それを確認したサクラは、先頭に立って移動を開始した。走り出したサクラを見て、他の二人もその場を後にする。
彼女達の姿は、あっという間に見えなくなった。
「ま、流石はヴァンパイアね」
「ねぇ、私ふと思ったんだけど……」
四人が見えなくなるのを待っていたかのように、シャルロットが口を開く。
「あの双子、私達と戦った時みたいに一つになっちゃえば良かったんじゃないの?リナって方が走れないだけなんでしょ?」
「あぁ、そういえばそうね」
シルビアは大して興味も無さそうにそう返事をした後、こう続けた。
「まぁ良いんじゃない?頭は足りてないけど、体力だけはあるみたいだし」
「酷い言い様ね……」
一方、アルベール姉妹とヴァンパイア達が一連のやり取りをしていた時、アリスとマリエルの二人は、一同から少し離れた場所で会話をしていた。

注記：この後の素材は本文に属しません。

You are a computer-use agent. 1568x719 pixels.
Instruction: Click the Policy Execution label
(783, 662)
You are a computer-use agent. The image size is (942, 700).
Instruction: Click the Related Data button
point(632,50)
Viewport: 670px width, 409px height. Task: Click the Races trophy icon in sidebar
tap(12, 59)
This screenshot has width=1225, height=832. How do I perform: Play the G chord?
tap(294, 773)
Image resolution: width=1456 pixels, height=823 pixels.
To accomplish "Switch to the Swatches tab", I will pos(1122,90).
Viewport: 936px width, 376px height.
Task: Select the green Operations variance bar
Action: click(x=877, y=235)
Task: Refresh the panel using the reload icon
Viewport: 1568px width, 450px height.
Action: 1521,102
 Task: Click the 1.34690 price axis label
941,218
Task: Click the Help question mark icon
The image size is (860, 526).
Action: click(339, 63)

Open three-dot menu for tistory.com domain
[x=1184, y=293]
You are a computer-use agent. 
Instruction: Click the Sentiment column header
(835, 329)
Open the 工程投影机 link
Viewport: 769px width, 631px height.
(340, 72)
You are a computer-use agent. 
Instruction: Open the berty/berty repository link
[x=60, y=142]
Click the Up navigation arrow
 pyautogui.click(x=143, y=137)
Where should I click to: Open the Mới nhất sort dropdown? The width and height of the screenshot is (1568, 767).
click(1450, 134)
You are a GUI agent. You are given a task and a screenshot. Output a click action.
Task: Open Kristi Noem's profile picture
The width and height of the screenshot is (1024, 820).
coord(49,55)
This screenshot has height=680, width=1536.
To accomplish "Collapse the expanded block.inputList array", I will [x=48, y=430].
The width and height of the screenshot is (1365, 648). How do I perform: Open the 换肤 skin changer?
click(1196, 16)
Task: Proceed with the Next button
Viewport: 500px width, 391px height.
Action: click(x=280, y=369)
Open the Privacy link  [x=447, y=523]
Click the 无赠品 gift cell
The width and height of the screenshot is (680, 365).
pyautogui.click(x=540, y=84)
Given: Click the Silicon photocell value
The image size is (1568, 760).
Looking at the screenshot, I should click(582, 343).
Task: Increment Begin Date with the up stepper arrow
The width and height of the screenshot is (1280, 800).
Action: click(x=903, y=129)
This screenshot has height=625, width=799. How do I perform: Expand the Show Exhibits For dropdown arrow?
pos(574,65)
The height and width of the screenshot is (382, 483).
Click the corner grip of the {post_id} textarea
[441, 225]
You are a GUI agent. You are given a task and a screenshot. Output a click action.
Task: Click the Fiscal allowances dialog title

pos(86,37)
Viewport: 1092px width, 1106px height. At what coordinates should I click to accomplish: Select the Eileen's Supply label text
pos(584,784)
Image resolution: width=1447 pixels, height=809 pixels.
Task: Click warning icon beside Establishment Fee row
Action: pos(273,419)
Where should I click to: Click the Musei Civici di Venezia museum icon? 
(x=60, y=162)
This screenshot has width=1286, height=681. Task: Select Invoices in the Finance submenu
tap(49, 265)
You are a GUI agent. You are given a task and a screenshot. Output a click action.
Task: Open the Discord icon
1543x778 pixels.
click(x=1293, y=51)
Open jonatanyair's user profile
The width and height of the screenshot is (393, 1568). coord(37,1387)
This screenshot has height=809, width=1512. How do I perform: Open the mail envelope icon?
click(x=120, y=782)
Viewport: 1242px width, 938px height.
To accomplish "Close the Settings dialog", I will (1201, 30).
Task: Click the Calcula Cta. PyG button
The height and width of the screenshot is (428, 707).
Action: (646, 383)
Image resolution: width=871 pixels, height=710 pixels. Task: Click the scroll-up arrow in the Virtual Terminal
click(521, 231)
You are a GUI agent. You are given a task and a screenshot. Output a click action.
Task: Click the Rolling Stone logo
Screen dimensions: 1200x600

その内容は、マリエルが抱いたとある疑問についての事。
「ねぇアリス。さっきから、みんながあなたの事を"フォートリエ様"って呼んでるよね……?」
マリエルは、何か恐ろしい事を訊こうとしているような、不安そうな表情をしている。
アリスはその表情を見て、彼女が大体の事には気付いているという事を察し、小さく頷いて見せた。
「私はお母さんから、ヴァンパイアの長の地位を受け継いだ。お姉ちゃんもフォートリエの血筋だけど、あの場に居たのは私だけだったから……」
「待って。受け継いだって、つまり――」
「……うん。お母さんは死んだ。エヴァって女に殺されたの」
すると、マリエルは意外にも驚いたような素振りは見せずに、ただ哀しそうに弱々しい笑みを浮かべた。
「……そっか」
「……」
アリスはかける言葉が見つからず、何も言わずにマリエルを見つめる。
「こうなる事はわかってた。シルビアさんとシャルロットさんから話を聞いた時から。――他の人にやられたっていうのは予想外だったけど」
「私は、そのエヴァって女を倒す。これはお母さんの意思でもあるから」
「お母様の意思?」
「エヴァは沢山のヴァンパイアを復活させて、ヴァンパイアの頂点に立とうとしている。もしそうなったら、フォートリエの歴史は終わってしまう。――だからお母さんは、私に力をくれた」
「アリス……あなた……」
「私はお母さんの意思を受け継いで、フォートリエの歴史を守る。そう決めたの」
アリスの話を聞いたマリエルは、そこで初めて驚いたような素振りを見せた。
その表情を見て、アリスは思わず訊く。
「……どうしたの?」
「いや、そのね――」
マリエルは気まずそうにアリスから視線を外し、答えた。
「立派だな――って思ったの。私なんか、自分にヴァンパイアの血が流れてるって事を聞いただけで動揺したって言うのに。何だか自分が情けなく思えてきちゃった……」
「お姉ちゃん……」
「ごめんね……辛い役目を引き受けさせちゃって……。本当は、姉の私が戦うべきなのに……」
思わず、涙声になってしまうマリエル。
「……大丈夫」
アリスはマリエルを安心させるように笑いかけ、こう続けた。
「私はこの道を自分で選んだんだから。後悔なんて無い。だから、謝ったりしないで」
「……ありがとう」
自分自身への嘲笑、妹への感謝。マリエルが浮かべた笑顔は、その二つが混じったものであった。
哀しいような、嬉しいような、そんな複雑な笑顔であった。